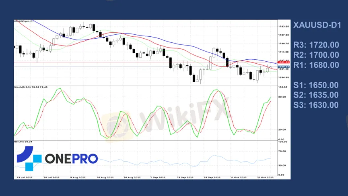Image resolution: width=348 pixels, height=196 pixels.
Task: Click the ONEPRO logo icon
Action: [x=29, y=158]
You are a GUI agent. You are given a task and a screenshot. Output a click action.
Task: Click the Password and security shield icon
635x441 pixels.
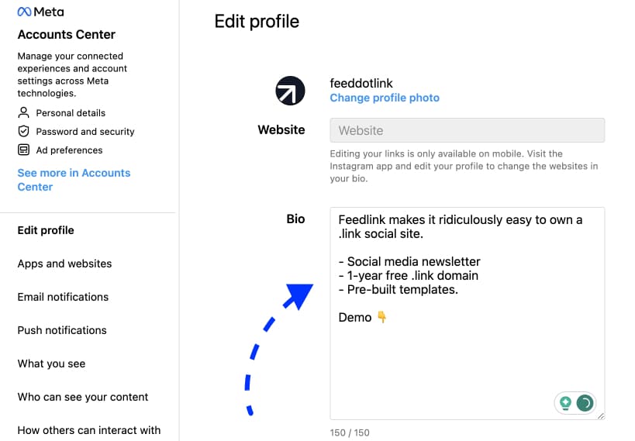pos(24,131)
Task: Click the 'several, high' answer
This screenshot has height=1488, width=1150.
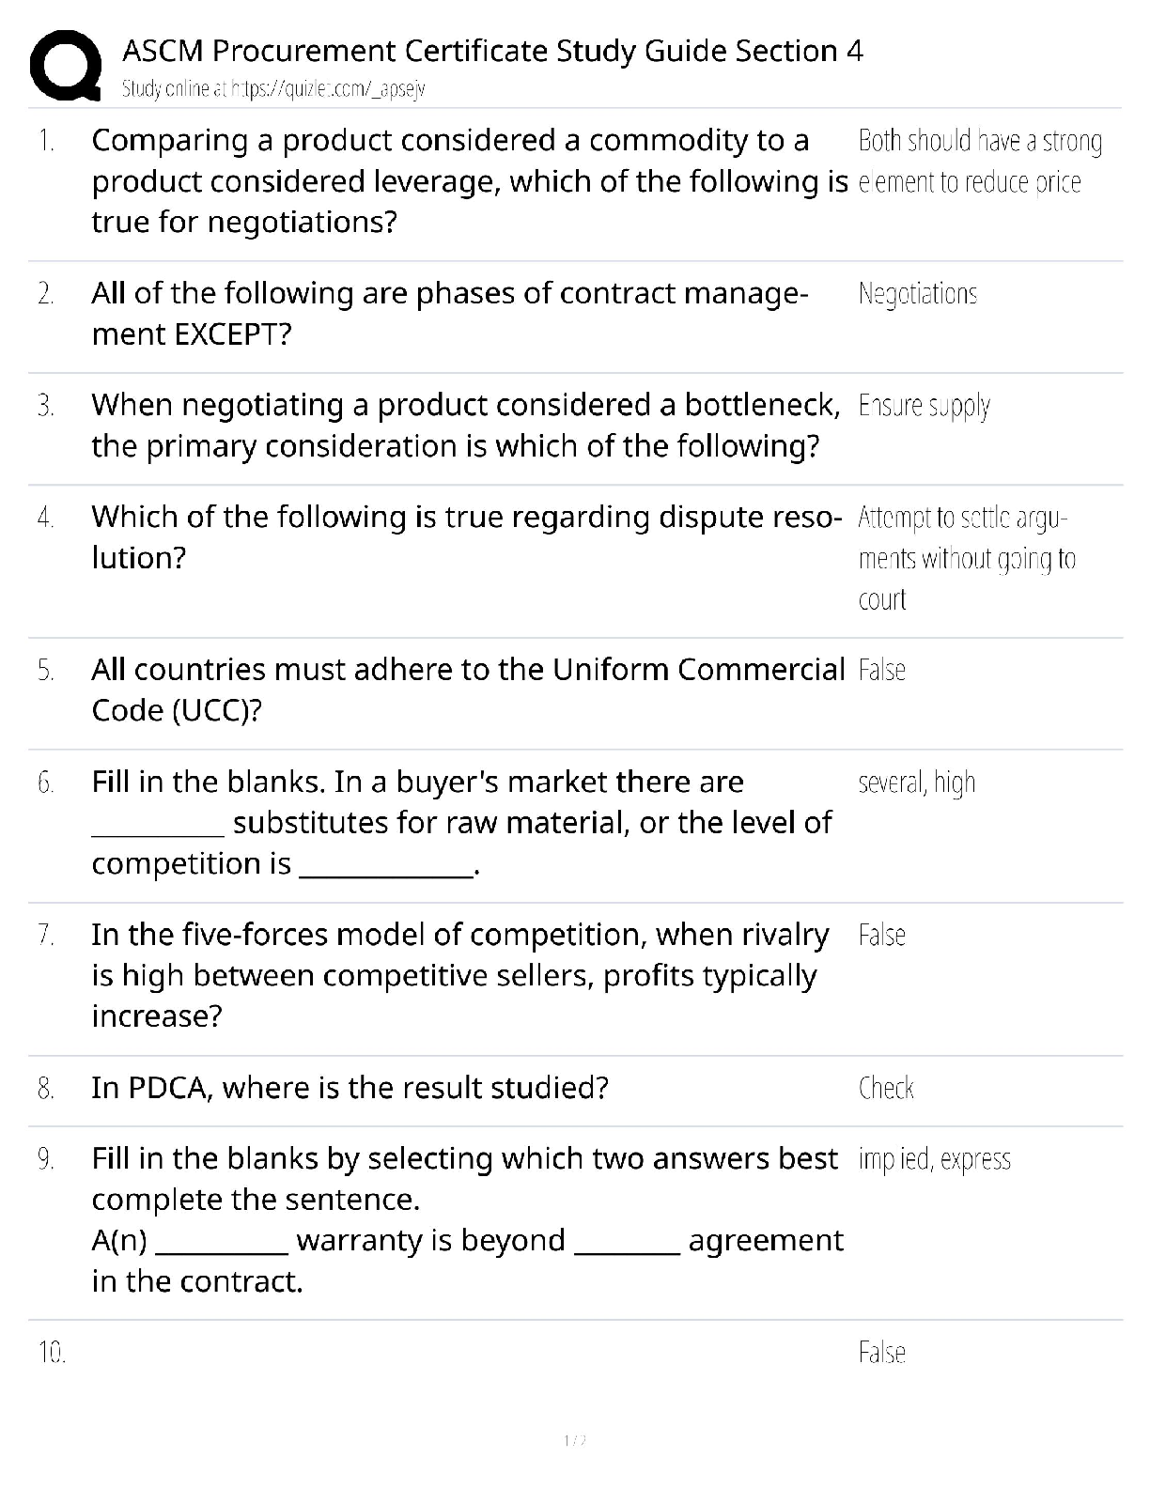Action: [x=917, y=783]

────

§ BRIEF:
Please repeat the lines that run from the one holding "635x441 pixels." to the last line of the material, both included, exactly and without pictures.

§ FINISHED TASK:
635x441 pixels.
pos(24,131)
Task: Click the 'several, high' answer
This screenshot has height=1488, width=1150.
Action: [x=917, y=783]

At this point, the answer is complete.